J’habite Marseille. Donc pour avoir la nature, il faut se déplacer. Je suis allé le long d’une rivière dans la Drôme, dans les Calanques marseillaises. Mais, ce n’était pas simple de faire des liens entre ces différents décors. J’ai alors eu le déclic de tout reproduire en studio.
Vous avez un studio dans votre atelier ?
En fait, je travaille dans un atelier collectif. J’y ai un bureau. Dans ce lieu, il y a aussi un débarras. Je l’ai vidé pour y installer mon studio photo.

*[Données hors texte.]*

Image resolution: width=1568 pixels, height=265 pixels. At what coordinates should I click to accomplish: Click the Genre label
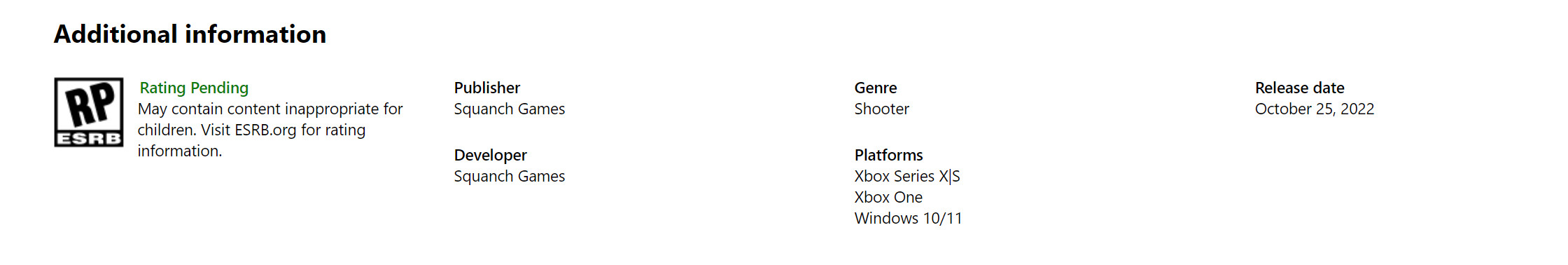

J’ai aussi rapporté des objets que j’avais pris dans la nature en photo. Ça me permettait de mieux contrôler les aléas que l’on peut trouver en extérieur, comme la lumière ou la pluie.
J’ai également créé des maquettes en plâtre. Dedans, j’ai placé des objets de la nature mais aussi des minéraux empruntés au Muséum d’Histoire naturelle d’Aix-en-Provence.
» Lire de la bande dessinée, c’est faire circuler son regard dans les pages. »
C’est ce même vagabondage que l’on retrouve aussi dans les albums de Fred.
Ah ! Fred, c’est ma référence ultime ! Lire de la bande dessinée, c’est faire circuler son regard dans les pages. C’est un plaisir de guider un peu le lecteur, comme de grands S dans mon livre.
JeanJambe est très clair, très lisible. Il se voit au premier coup d’œil dans la double-page. Je me rends compte que multiplier un personnage dans une planche, je le faisais déjà dans Jeannine.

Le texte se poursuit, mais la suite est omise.